As Genetic Sequencing Spreads, Excitement, Worries Grow
The scientists assessed each child’s math and reading skills based on standardized tests. To gauge how genes influenced the students’ aptitude, the researchers compared the test results of twin siblings as well as the results of unrelated children.
The researchers also analyzed the participants’ DNA, in hopes of turning up a particular gene or set of genes shared by people with high math or reading ability — genes that were, perhaps, missing in people with low abilities. (Some earlier, smaller studies had suggested such highly influential gene variants might exist). But no particular gene or sets of genes emerged. That may be because a lot — maybe thousands — of genes may be involved in helping to shape these abilities, Plomin says.
What the study did find was that children’s reading ability and math ability seem to be related — and much of that relationship can be explained by genetics.
The research also showed that genes can’t explain everything about our abilities, Plomin says. “These genetic propensities are like little nudges,” he says. Slight variations in your genes may nudge you to read more for pleasure. “And that can snowball,” Plomin says.
Teachers Who Made A Difference: Marin Alsop’s Math and Music Mentors
These kids who like reading may spend more time at the library or may ask their parents to buy them more books — and all of that practice reading will push their skills even further.
Other kids may find reading to be a bit harder due to genetics, Plomin says. “It’s not that the child just isn’t motivated, or that he’s just not trying hard enough.” But with some extra encouragement and support, these children can become good readers as well…” Read the rest of the article here…
My editorializing begins here …
Hmmmm… What are we as parents to make of the above information? Sooner or later, parents find out whether their child has an aptitude for academics(in relation to others in conventional schooling), whether their child is a reluctant reader or has any learning disorders …
We know blaming academic inaptitude on genetics is neither here nor there, after all, there are any number of studies that show us what are the significant factors that help children to succeed academically … See some of the following articles:
Reading for pleasure puts children ahead in the classroom, study finds (11 September 2013)

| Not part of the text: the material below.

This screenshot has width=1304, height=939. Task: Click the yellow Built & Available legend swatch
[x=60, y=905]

Children who read for pleasure are likely to do significantly better at school than their peers, according to new research from the Institute of Education (IOE). …

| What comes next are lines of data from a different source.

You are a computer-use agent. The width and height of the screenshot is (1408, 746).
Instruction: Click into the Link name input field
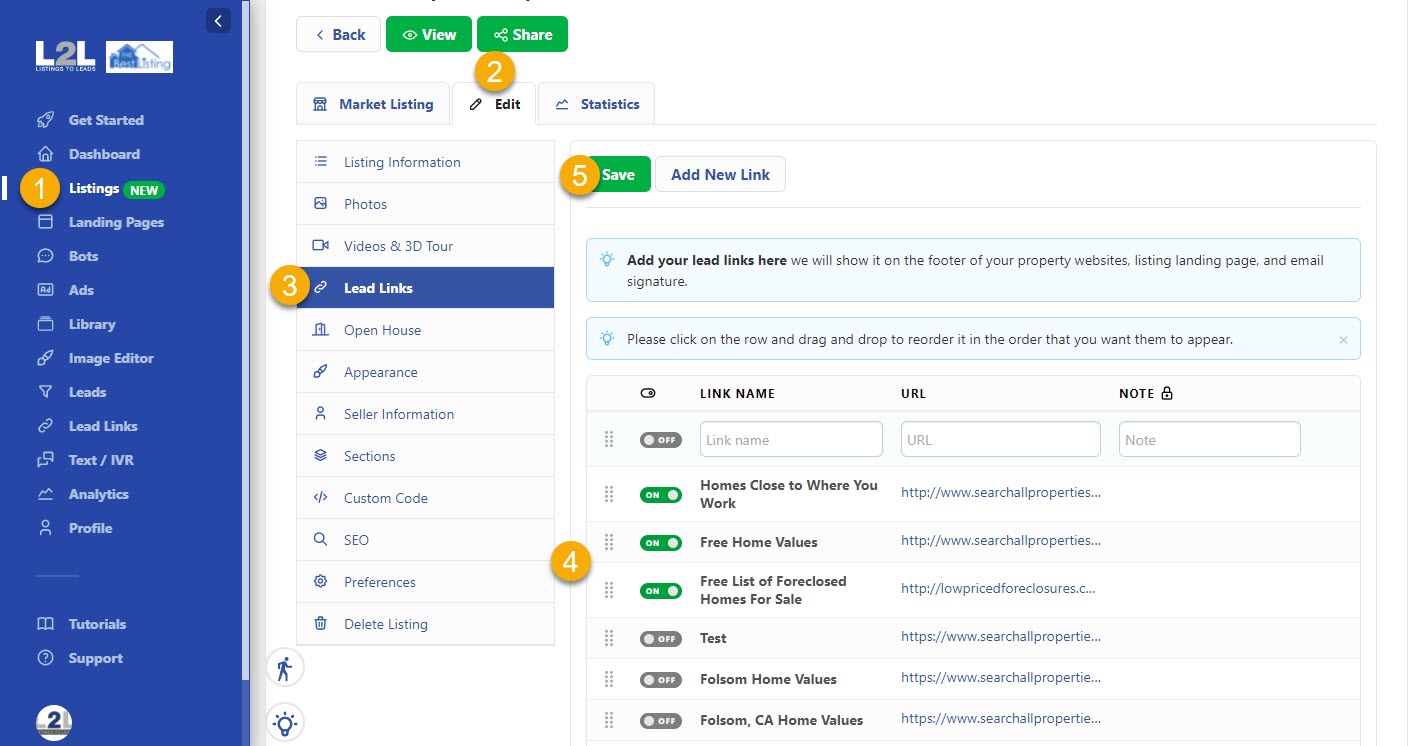790,440
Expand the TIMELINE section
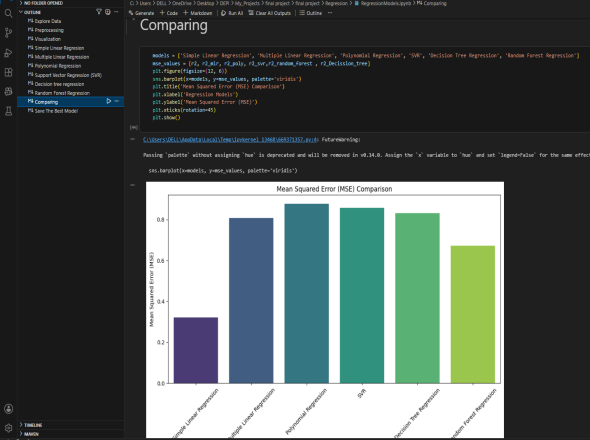Viewport: 590px width, 440px height. [31, 425]
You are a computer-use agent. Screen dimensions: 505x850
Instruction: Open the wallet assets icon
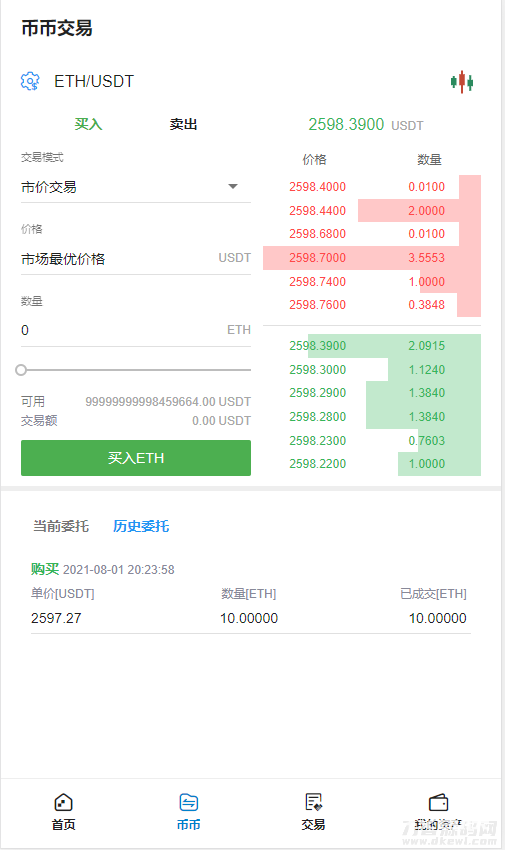click(438, 803)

I think what all the diverse studies serve to show us, is that “talent is as talent does”, “giftedness is as giftedness does”, and might also we say (as a movie reference to Forrest Gump)… “genetics is as genetics does”.

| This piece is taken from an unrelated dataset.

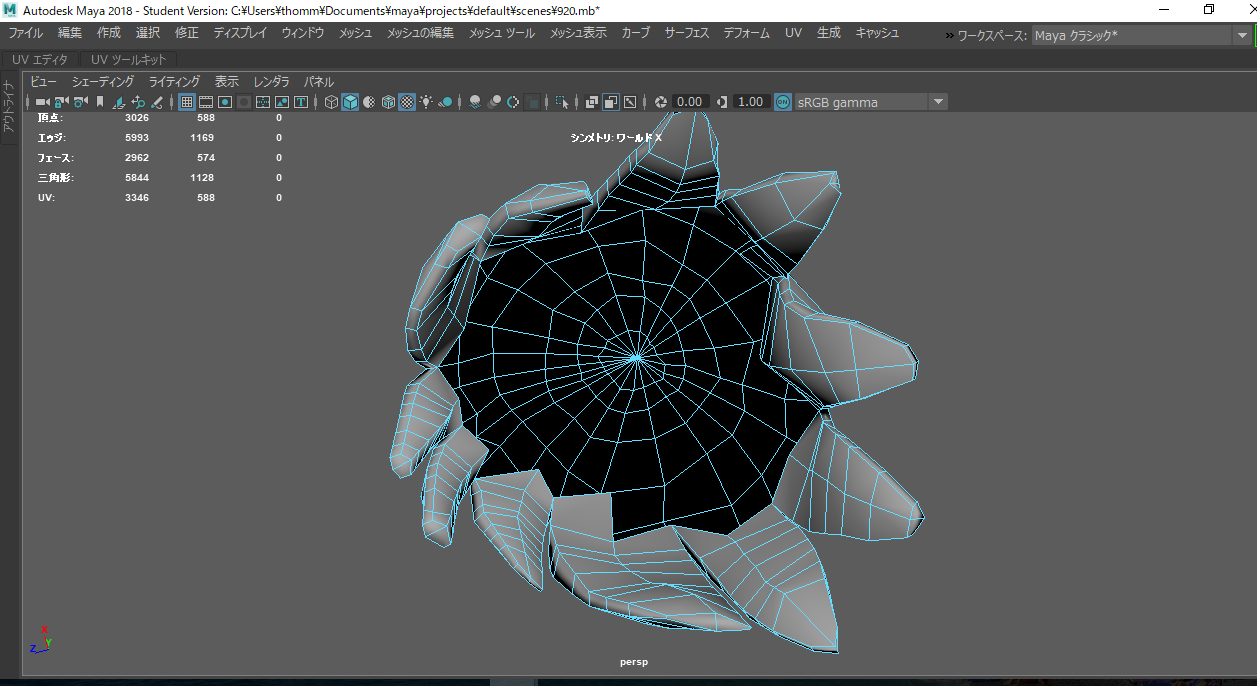Open the sRGB gamma view transform dropdown
The width and height of the screenshot is (1257, 686).
[872, 102]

One of the books that has influenced me more than others regarding education, knowledge and ability, and a academic success, is Geoff Colvin’s “Talent is Overrated“. In his book citing studies involving the largest number of test subjects and carried over the longest time period ever, he showed that what wins out at the end of the day in every field without exception, is hard work and diligent practice(though not blind and mindless work), motivation, commitment and tenacity, rather than inherited talent or giftedness. No matter how talented or untalented our child may be at reading or at math, our task is not just to help our kids find passionate areas of learning or a good environment for learning, but also to help each child realize that academic success (like success in many other areas of life) cannot be had without hard work, focus and concentration and “practice”(a loaded term in view of Colvin’s book), as well as to innately understand that the process of learning and knowing is in itself the reward.